PAGE EXCERPT
^^^^

We're in a bit of a bind here with no clearly good option. I think what might be the best option would be if there is an LWIP-compatible TLS stack we could use as an alternative to espconn, at which point we'd no longer need to use either of the espconn abstractions. Of course, if the espconn code matures to a point where it becomes stable and usable, that would be handy too. Right now I don't have much faith in that.

robertfoss commented 8 years ago

Re: LWIP-compatible TLS stack esp-open-rtos uses mbedTLS, so that seems like a viable route.

TerryE commented 8 years ago

I wonder how many more years the esp8266 will be in volume production? Maybe 1 or 2 at the most. If it does get replaced by the esp32 then I suspect that we'll be needing to port the nodemcu firmware to esp-open-rtos. At the moment we can't fit esp-open-rtos and the Lua RTS within the esp8266 resource constraints.

^^^^

INFORMATION PROVIDED
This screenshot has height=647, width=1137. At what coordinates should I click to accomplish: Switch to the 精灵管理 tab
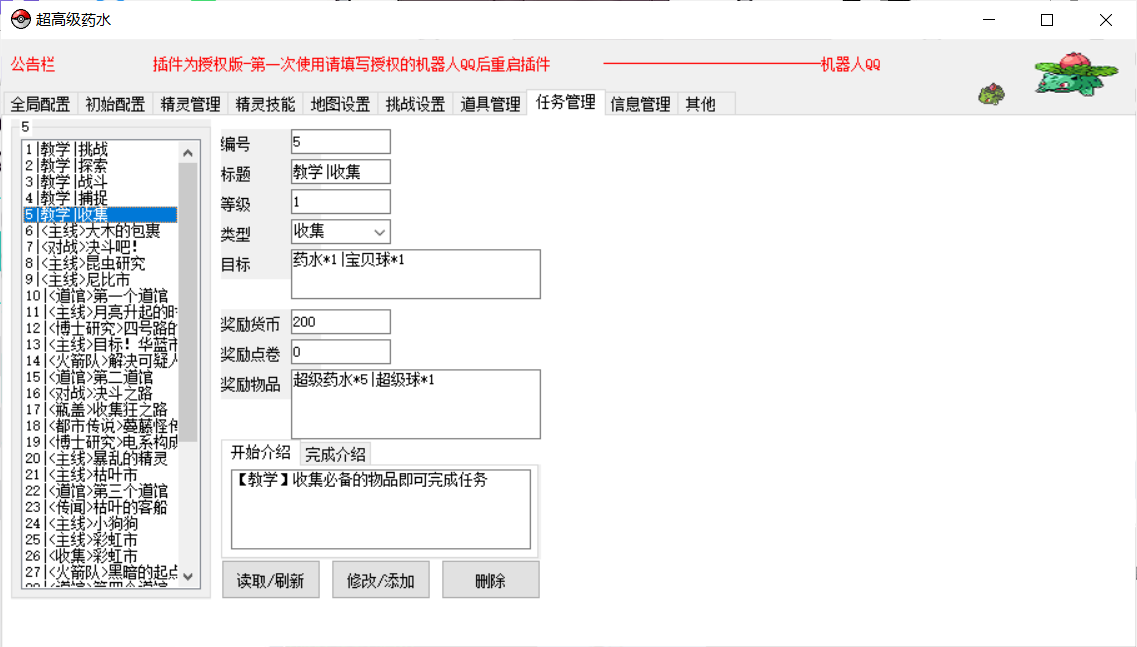point(190,104)
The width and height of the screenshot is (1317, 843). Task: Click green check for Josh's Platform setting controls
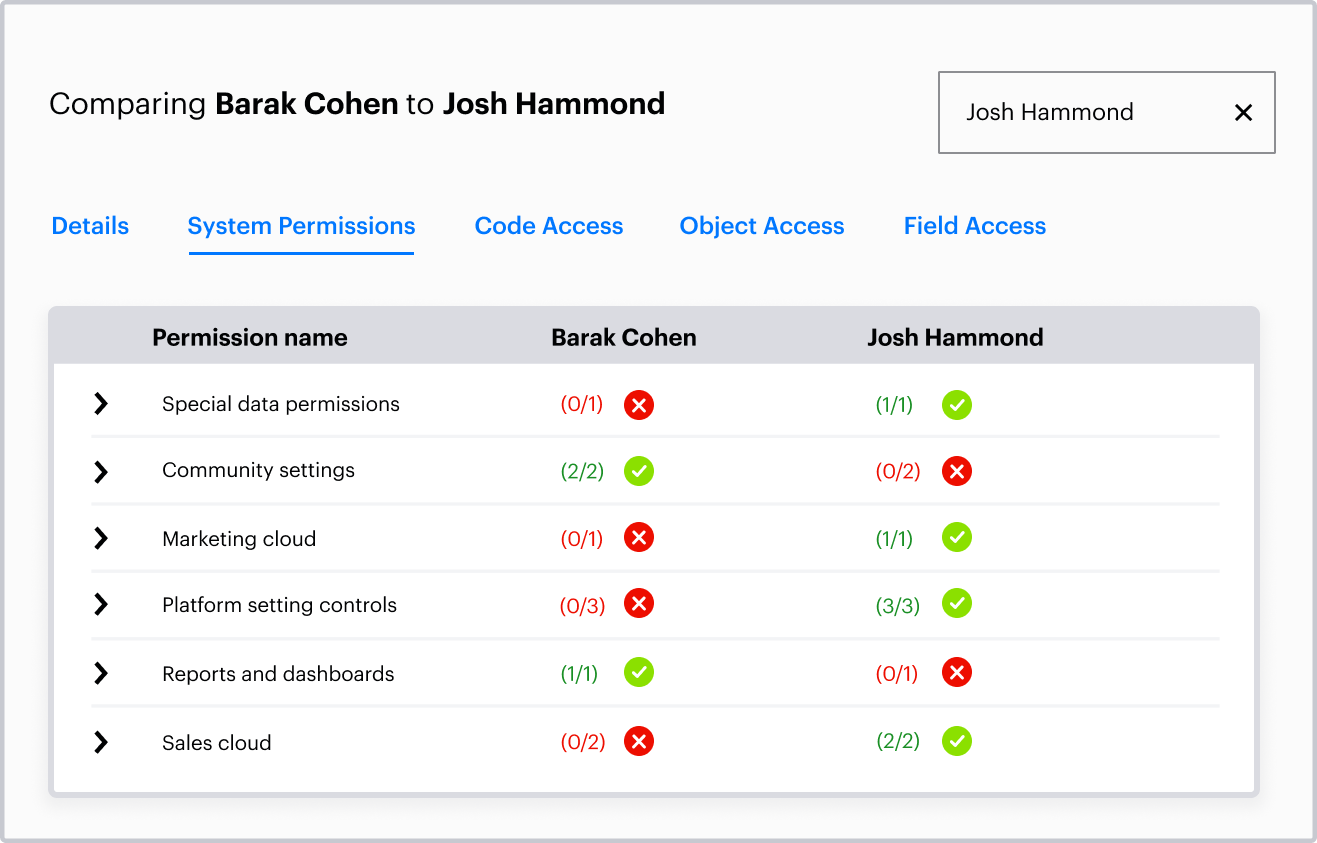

^^^^

SET TASKS
a – For each statement, say yes or no on whether it agrees with the TLS stack discussion, and quote the deciding words: (i) esp-open-rtos uses mbedTLS. (ii) The first writer has strong faith that the espconn code will become stable. (iii) esp-open-rtos and the Lua RTS currently fit within the esp8266 resource constraints.
b – Print the part of the TLS stack discussion between "TerryE commented 8" and "esp8266 resource constraints.", inclusive.
c – Carry on the TLS stack discussion from the point where it stops.
The material comes from a different source than the TLS stack discussion.

SET OF ANSWERS
a –
(i) Yes: "esp-open-rtos uses mbedTLS"
(ii) No: "Right now I don't have much faith in that."
(iii) No: "At the moment we can't fit esp-open-rtos and the Lua RTS within the esp8266 resource constraints."

b –
TerryE commented 8 years ago

I wonder how many more years the esp8266 will be in volume production? Maybe 1 or 2 at the most. If it does get replaced by the esp32 then I suspect that we'll be needing to port the nodemcu firmware to esp-open-rtos. At the moment we can't fit esp-open-rtos and the Lua RTS within the esp8266 resource constraints.

c –
My view is that we focus on doing stuff that (i) enhances to overall usability of the Lua environment but (ii) isn't likely to be junked when we do start supporting the esp32.

As far as I am concerned EUS and Bonjour / mDNS are (albeit large) niche applications; we are reaching the plateau of what we can sensibly achieve with these anyway, so I don't want to have to change our overall direction to get another 5% out of these unless this is a true majority feeling amongst the committers.

At the moment our major challenge is our net layer is flacky. You bypassed it to use the espconn layer directly for EUS and now Johny has moved directly to the LwIP tcp API. I just wonder if we should bite the bullet and go directly to net over LwIP and bypass espconn altogether.

The mbed TLS tutorial says it mostly uses LwIP to implement the TCP layer, but even a lean port of this will require 1Mbyte Flash parts at a minimum to run this and Lua.

TerryE commented 8 years ago

@jmattsson

The espconn layer appears to avoid this somehow, but I haven't made my way through that rabbit warren to understand how just yet.

Track grep ets_post -R app/lwip -B 15 -A 5.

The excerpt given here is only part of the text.